Wilson admits he would be lying if he didn’t say there were challenges along the way.
“The whole mask thing, unfortunately, has been politicized, so we had people that didn't want to wear a mask,” Wilson said. “Some of our profit areas like food and beverage, ski school, rentals, for instance, were impacted, but we picked it up on the season pass side.”
It’s a similar situation at many other Idaho resorts, including Brundage Mountain near McCall.
“We started the season not really knowing what to expect, spent a lot of time planning safety protocols, and kind of went into it just crossing our fingers the whole way,” said April Whitney, Communication and Marketing Director at Brundage Mountain.

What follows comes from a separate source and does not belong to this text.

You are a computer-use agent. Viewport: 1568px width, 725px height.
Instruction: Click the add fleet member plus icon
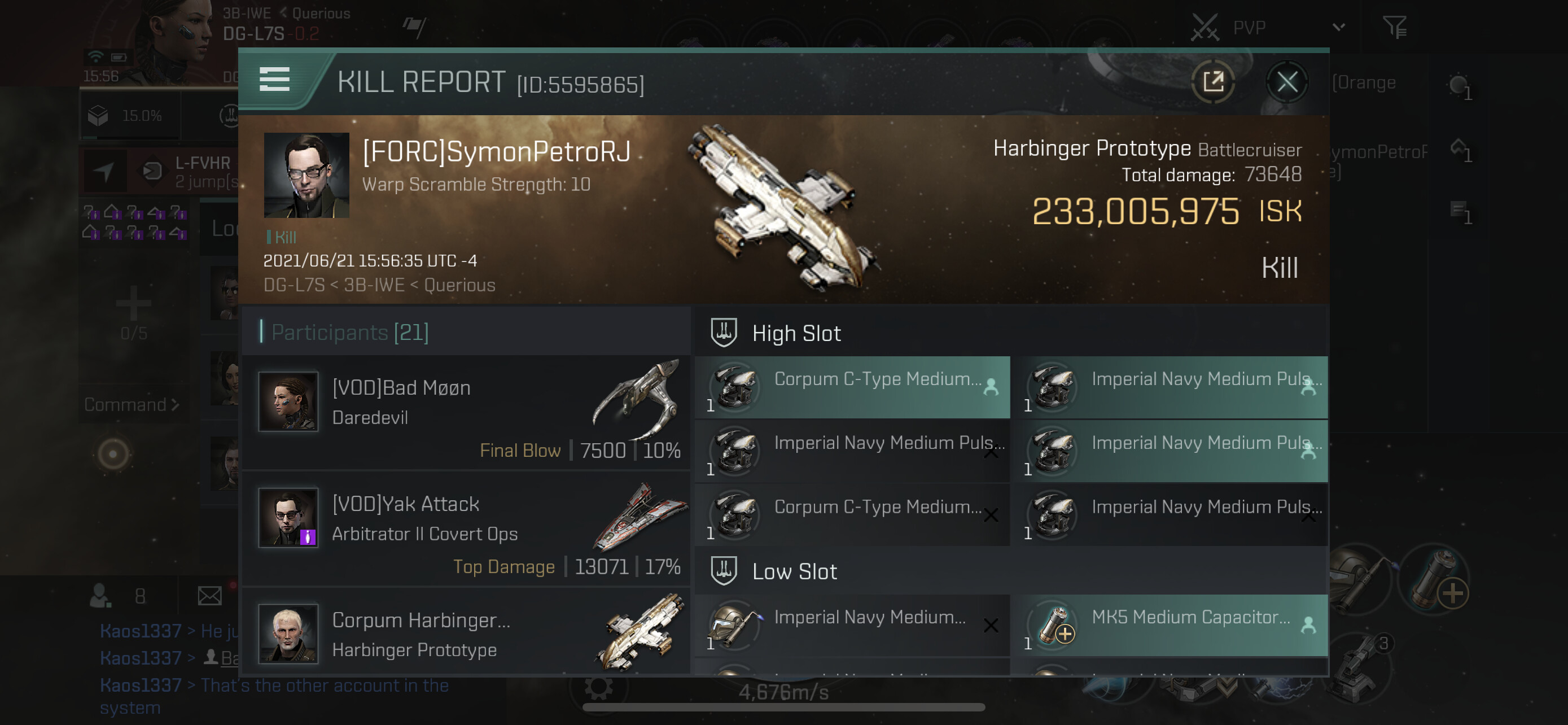[x=133, y=303]

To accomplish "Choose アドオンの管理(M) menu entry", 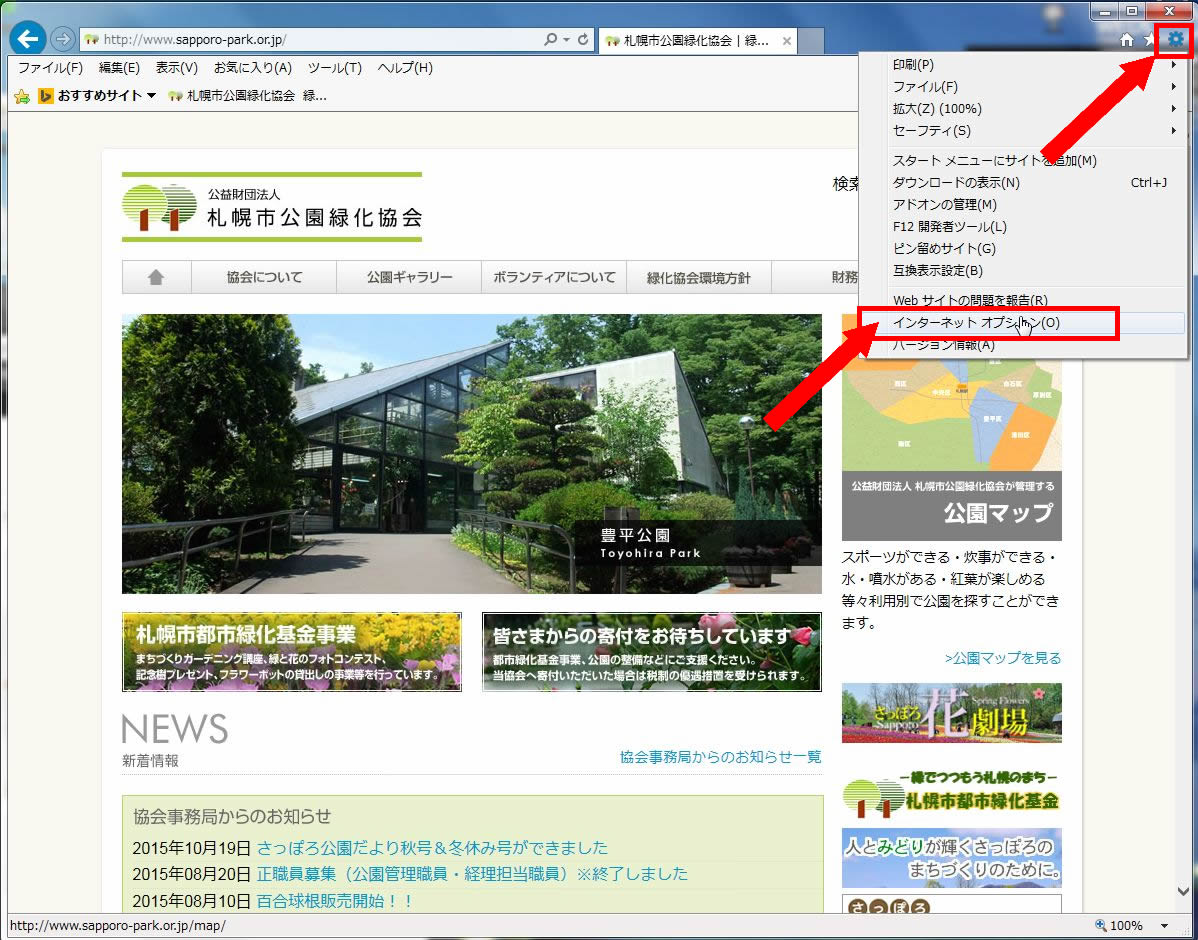I will (930, 205).
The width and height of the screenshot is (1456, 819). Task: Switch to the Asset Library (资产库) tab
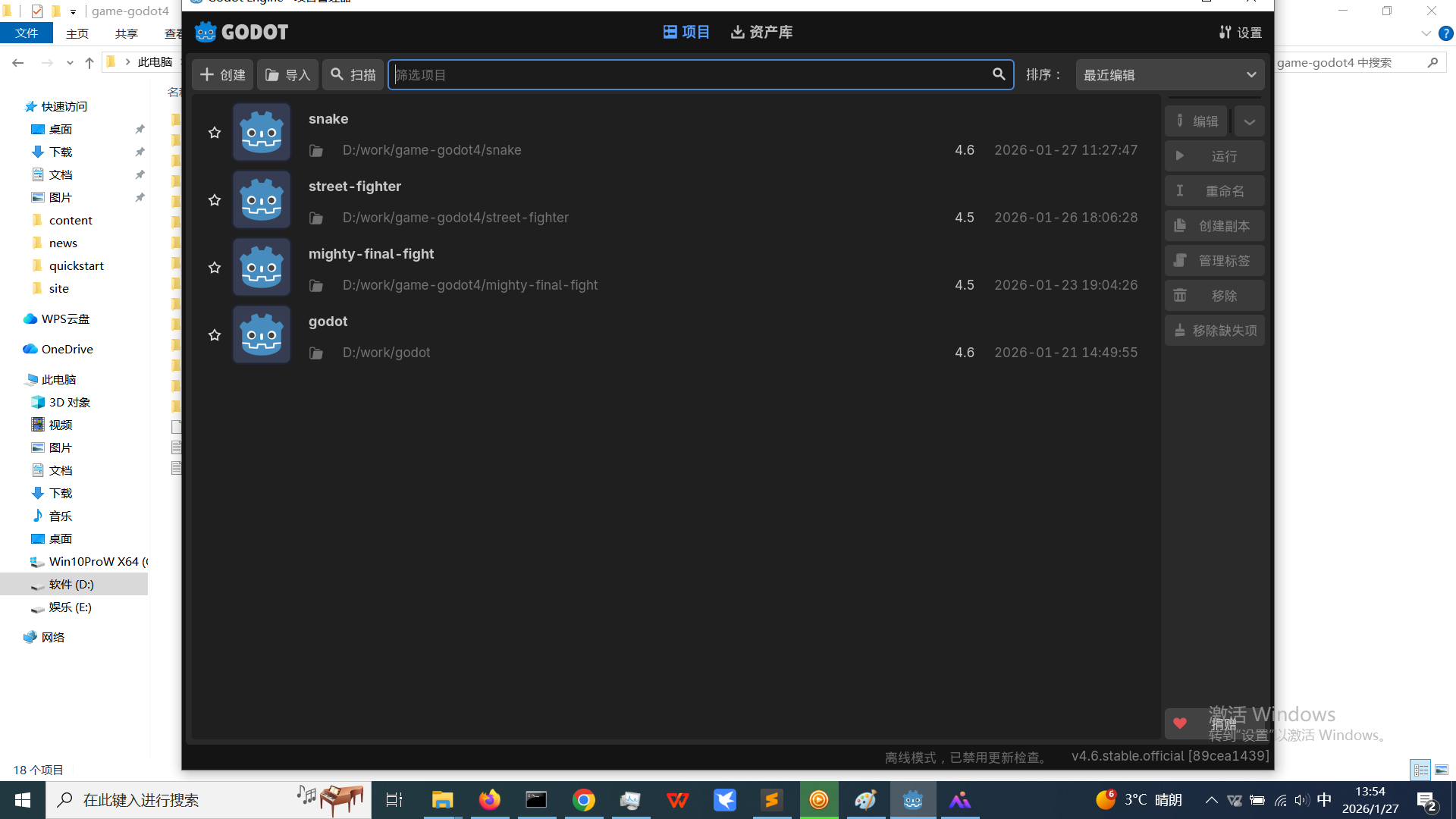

Whitney said turnout was great, and their season pass support also was fantastic. However, she said, Brundage did see a decrease in food and beverage operations.
The crowds at both resorts seemed a little different this year as well. Both Wilson and Whitney explained that they encountered more local skiers than ever before, many who hadn’t skied in years.
“People really got stoked on the ski season this year and, more of the same people showed up more to enjoy the experience over and over again,” Whitney said.
While both resorts had to deal with employee quarantines and staff shortages from time to time, they said there was no community spread at either mountain. After a season that required more preparation and planning than ever before, on Saturday, both Whitney and Wilson sounded relieved.
“Did I believe that we would be sitting here three weeks from the end of the season, with as much to celebrate as we are? I did not,” Whitney said.
“The industry itself and particularly in Idaho did have a really good year. I think it's a tribute to this area and it’s a testament to how much people like to ski," Wilson said. "And it was a pleasure to be able to offer this in a time when we weren't sure we could.”
Bogus Basin and Brundage Mountain will have their closing day on Sunday, April 11.